Paul Graham's essay "The Submarine" is quite instructive here.
> Finally, we investigated whether inhibition of nucleotide synthesis in proliferating HMECs is sufficient to induce senescence. In proliferating HMECs, both pharmacological and genetic inhibition of ribonucleotide reductase regulatory subunit M2 (RRM2), a rate-limiting enzyme in dNTP synthesis, induced premature senescence with concomitantly decreased metabolic flux from glucose into nucleotide synthesis.
This is the part where they took young cells and stopped them from producing nucleotides, and it's also what's described in the paper title.
^ From the article. Yet, when I check the linked journal entry:
> Inhibition of nucleotide synthesis promotes replicative senescence of human mammary epithelial cells
^ journal article title, which seems somewhat the reverse of the article claim.
> To test whether cellular immortalization would reverse these observations, we expressed telomerase in HMECs. In addition to preventing senescence, telomerase expression maintained metabolic flux from glucose into nucleotide synthesis pathways. Finally, we investigated whether inhibition of nucleotide synthesis in proliferating HMECs is sufficient to induce senescence.
^ From the journal article abstract.

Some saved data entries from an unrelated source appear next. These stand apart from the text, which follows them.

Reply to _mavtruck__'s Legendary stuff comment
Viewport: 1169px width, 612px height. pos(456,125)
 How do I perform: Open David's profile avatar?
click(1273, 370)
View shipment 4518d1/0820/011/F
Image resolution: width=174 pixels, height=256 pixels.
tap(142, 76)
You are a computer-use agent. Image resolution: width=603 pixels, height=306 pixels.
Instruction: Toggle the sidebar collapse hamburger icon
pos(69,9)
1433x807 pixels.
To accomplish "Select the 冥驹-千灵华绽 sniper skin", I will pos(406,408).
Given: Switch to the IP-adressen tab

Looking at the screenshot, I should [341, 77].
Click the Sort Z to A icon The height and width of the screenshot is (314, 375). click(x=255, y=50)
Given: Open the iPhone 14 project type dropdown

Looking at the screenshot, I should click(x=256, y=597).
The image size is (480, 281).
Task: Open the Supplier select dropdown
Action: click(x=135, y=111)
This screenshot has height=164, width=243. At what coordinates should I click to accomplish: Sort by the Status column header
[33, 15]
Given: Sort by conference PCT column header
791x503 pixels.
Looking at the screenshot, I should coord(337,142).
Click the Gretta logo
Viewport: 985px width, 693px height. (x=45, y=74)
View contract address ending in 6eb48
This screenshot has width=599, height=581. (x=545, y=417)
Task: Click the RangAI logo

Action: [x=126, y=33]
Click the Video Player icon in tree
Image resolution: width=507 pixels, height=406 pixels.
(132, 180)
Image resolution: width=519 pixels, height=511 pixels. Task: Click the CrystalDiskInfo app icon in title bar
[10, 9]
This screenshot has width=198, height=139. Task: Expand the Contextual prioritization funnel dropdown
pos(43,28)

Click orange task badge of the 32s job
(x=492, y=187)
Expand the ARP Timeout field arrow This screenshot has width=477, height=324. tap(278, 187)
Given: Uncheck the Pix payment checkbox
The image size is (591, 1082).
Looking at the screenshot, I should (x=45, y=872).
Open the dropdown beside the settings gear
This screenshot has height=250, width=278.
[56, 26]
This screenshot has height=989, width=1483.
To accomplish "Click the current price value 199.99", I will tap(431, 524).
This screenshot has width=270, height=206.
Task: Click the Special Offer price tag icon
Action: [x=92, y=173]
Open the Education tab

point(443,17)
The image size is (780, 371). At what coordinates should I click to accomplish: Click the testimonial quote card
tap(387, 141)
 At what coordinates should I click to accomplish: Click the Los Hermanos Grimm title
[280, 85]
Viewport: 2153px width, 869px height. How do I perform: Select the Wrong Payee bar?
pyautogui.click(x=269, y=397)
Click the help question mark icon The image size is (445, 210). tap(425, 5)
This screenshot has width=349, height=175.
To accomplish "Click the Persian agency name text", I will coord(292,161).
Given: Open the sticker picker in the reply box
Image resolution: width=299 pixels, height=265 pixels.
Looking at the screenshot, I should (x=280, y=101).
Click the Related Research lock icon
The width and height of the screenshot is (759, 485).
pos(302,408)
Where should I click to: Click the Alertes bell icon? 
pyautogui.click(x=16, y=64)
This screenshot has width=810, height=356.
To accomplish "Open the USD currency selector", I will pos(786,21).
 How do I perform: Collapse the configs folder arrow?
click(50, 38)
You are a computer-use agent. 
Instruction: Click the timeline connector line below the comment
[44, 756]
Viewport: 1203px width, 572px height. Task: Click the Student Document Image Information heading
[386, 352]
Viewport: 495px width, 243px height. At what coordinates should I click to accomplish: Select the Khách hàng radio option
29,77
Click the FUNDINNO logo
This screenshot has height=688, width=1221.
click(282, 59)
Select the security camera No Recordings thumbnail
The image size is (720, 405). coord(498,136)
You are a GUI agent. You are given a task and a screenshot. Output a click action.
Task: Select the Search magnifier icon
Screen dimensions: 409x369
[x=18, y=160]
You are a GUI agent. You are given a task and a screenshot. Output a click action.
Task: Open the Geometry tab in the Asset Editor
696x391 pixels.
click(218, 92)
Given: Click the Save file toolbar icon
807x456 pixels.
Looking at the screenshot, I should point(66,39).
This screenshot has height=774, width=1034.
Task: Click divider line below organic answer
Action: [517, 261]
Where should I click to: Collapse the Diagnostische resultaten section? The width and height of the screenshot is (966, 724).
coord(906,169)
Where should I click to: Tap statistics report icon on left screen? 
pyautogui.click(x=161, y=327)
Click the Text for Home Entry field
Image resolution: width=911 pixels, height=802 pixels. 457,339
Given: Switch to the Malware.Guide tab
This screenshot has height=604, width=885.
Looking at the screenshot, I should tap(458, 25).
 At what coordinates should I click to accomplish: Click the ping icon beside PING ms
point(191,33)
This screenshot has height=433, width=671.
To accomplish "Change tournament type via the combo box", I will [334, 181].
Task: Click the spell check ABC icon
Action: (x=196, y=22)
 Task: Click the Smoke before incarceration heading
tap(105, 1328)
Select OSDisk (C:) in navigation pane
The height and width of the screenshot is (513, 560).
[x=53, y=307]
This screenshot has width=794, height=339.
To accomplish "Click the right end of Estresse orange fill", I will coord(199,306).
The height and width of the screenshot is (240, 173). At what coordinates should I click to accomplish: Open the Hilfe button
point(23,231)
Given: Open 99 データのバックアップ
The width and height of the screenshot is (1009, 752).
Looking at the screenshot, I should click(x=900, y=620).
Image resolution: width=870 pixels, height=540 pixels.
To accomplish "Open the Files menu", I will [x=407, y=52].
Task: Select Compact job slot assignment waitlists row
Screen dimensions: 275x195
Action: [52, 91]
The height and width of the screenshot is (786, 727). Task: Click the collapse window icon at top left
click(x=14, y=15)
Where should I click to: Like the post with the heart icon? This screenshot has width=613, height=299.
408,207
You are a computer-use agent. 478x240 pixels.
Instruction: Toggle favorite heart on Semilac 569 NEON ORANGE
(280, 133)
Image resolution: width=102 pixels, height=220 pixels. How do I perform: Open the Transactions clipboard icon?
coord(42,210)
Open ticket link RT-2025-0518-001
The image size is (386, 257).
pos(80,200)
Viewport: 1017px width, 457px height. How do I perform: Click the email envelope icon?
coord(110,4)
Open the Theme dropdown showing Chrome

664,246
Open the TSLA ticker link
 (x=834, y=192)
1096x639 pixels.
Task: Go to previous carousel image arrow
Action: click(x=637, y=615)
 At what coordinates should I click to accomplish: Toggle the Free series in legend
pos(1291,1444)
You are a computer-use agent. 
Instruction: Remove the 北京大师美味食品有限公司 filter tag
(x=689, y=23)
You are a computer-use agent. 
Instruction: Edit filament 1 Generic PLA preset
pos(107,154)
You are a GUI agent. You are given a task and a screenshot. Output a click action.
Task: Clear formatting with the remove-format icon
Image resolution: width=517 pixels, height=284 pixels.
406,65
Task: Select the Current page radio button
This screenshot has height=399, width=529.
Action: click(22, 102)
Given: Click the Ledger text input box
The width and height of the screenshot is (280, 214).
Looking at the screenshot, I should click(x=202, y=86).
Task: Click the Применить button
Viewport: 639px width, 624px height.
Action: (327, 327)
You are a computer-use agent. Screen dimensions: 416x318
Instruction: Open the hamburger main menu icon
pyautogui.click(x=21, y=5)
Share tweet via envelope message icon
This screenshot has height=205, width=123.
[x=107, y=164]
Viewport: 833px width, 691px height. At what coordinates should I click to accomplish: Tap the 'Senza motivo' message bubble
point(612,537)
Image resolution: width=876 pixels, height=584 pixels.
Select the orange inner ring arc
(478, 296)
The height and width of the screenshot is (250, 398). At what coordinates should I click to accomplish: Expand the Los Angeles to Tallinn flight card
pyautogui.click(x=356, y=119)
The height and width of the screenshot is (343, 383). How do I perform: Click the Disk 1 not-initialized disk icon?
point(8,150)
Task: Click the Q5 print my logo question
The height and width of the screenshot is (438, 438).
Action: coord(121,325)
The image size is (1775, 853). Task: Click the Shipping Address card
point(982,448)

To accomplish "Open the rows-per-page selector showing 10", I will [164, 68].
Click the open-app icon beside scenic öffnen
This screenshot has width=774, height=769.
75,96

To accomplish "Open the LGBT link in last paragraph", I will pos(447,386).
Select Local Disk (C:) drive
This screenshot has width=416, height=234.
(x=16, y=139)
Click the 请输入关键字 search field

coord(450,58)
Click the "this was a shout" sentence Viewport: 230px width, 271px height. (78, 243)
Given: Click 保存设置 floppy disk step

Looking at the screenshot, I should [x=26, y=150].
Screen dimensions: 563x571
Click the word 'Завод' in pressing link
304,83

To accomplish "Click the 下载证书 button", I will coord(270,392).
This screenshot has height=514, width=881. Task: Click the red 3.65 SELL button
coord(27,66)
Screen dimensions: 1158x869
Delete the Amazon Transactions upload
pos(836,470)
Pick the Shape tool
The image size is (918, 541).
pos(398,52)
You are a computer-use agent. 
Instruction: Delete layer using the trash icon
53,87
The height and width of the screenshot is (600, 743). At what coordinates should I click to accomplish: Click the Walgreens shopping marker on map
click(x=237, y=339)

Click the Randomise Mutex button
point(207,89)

This states NONE of the "took young cells and..." claims from the article, but rather the opposite.
> Taken together, our results suggest that nucleotide synthesis inhibition plays a causative role in the establishment of replicative senescence in HMECs.
Umm...unless I'm missing something, this is literally taking correlation and determining causation.
TL;DR: This looks like an exploratory data point in the "how does the telomere clock actually cause senescence in a cell". While this COULD lead to some "new" treatment, vast issues remain, including both "is this the sole cause", "is this actually relevant", and "if this is the Big Cause, what could we do about it anyway?"